__What this task involves__.
Note every line in the entries that contains the string "сайт", and copy it.

Screenshot grounding data:
Content starts

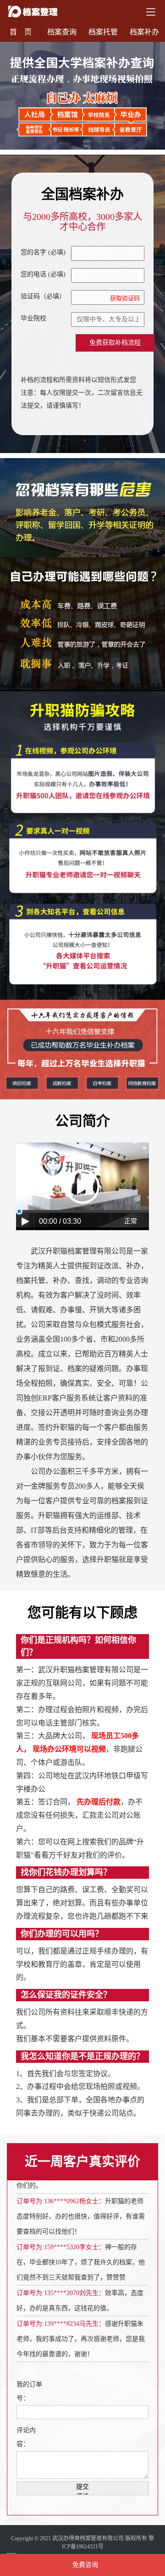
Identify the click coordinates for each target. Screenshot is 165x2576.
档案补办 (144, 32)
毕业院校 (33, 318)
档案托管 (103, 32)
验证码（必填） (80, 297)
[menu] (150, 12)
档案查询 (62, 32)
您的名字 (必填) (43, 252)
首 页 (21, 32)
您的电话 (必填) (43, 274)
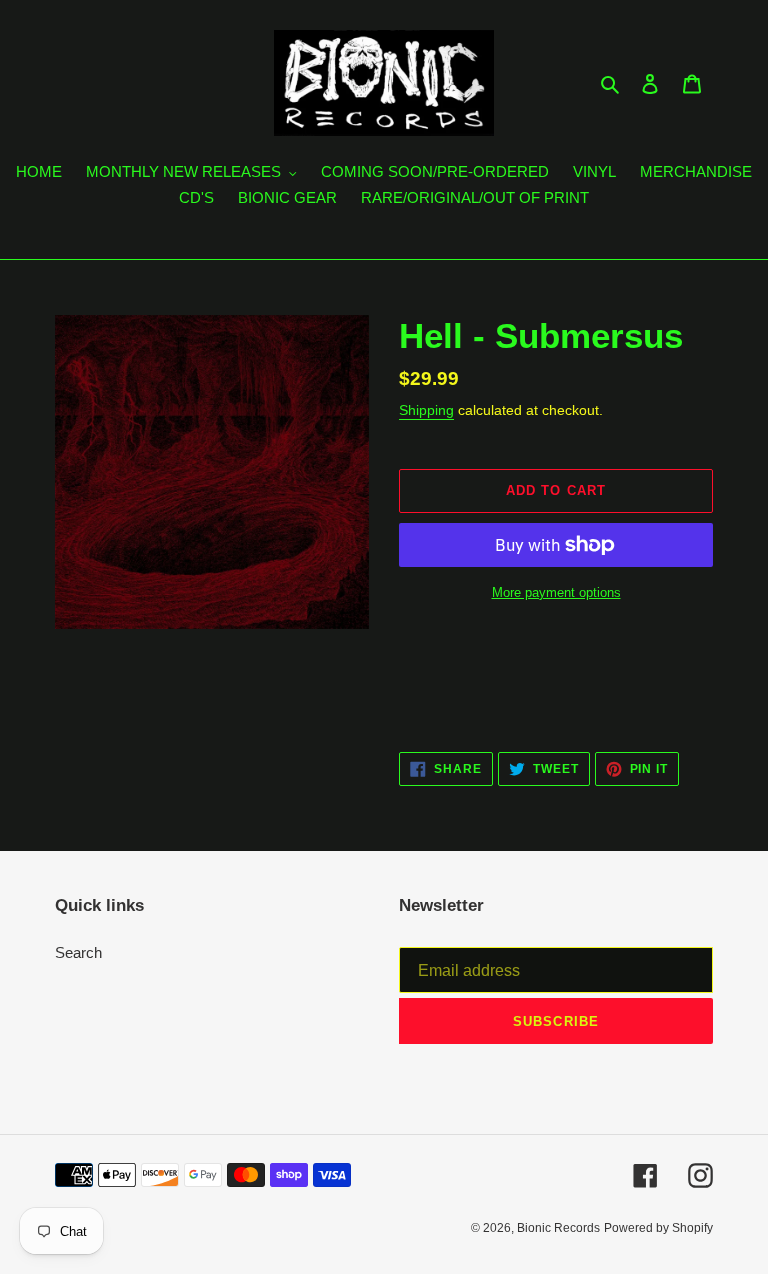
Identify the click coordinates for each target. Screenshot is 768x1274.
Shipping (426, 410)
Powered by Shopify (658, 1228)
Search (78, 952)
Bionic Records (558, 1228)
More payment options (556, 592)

Content ends
Content starts

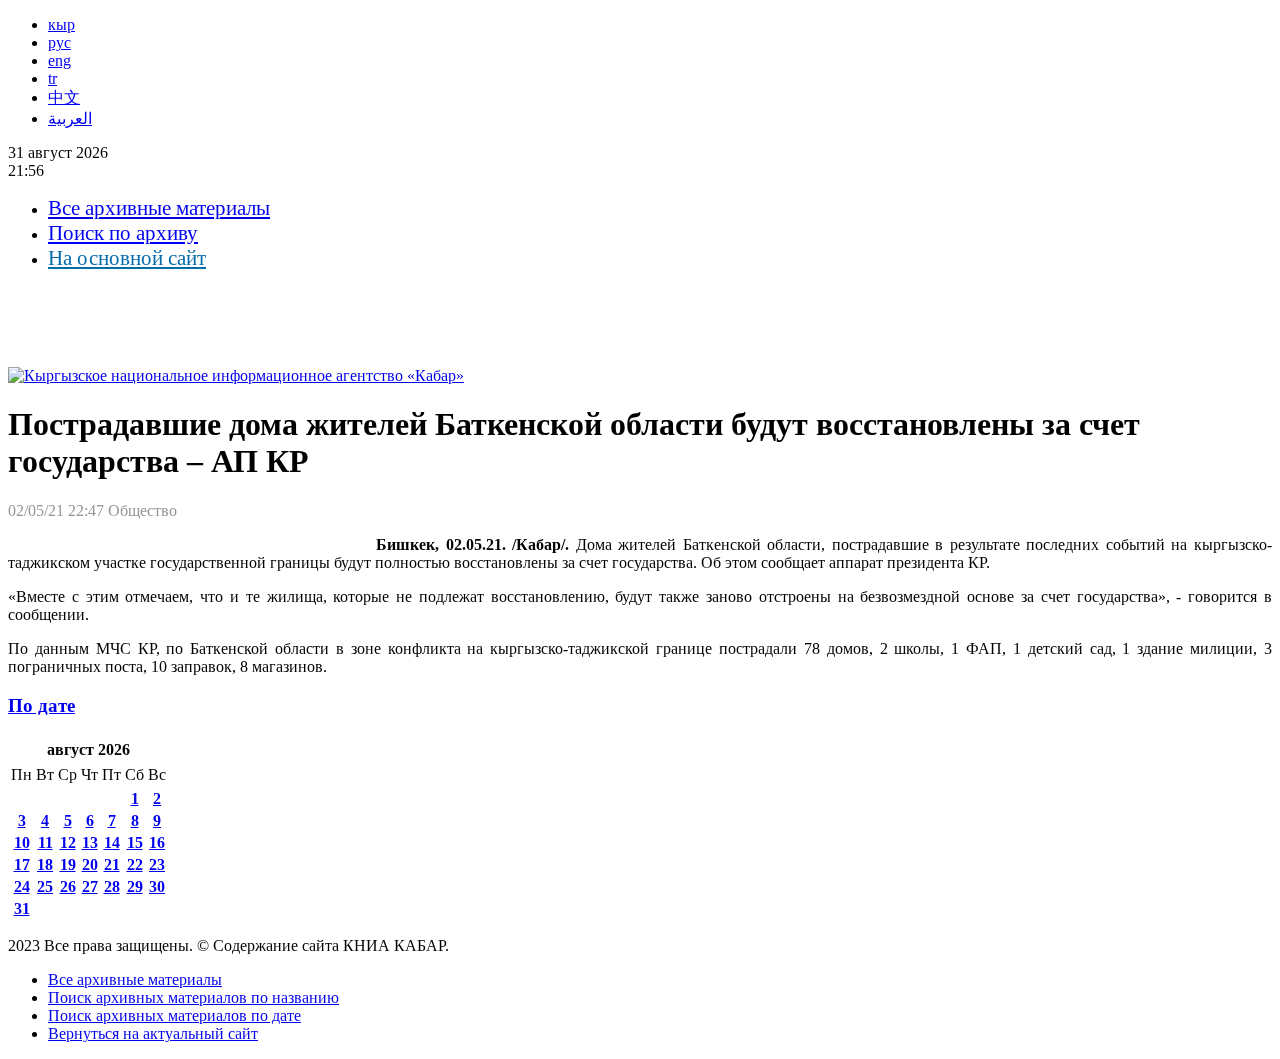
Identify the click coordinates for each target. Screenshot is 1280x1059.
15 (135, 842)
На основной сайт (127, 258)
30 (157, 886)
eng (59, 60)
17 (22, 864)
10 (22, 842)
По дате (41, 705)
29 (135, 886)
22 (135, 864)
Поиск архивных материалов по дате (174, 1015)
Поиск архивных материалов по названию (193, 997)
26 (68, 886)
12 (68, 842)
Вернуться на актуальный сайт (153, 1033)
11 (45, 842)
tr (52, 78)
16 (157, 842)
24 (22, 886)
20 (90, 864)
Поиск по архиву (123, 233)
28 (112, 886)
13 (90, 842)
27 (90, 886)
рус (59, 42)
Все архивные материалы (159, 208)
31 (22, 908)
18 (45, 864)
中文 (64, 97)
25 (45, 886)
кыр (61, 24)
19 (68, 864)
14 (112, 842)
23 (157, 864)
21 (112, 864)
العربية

Content ends

__Answer to this exercise__.
На основной сайт (127, 258)
Вернуться на актуальный сайт (153, 1033)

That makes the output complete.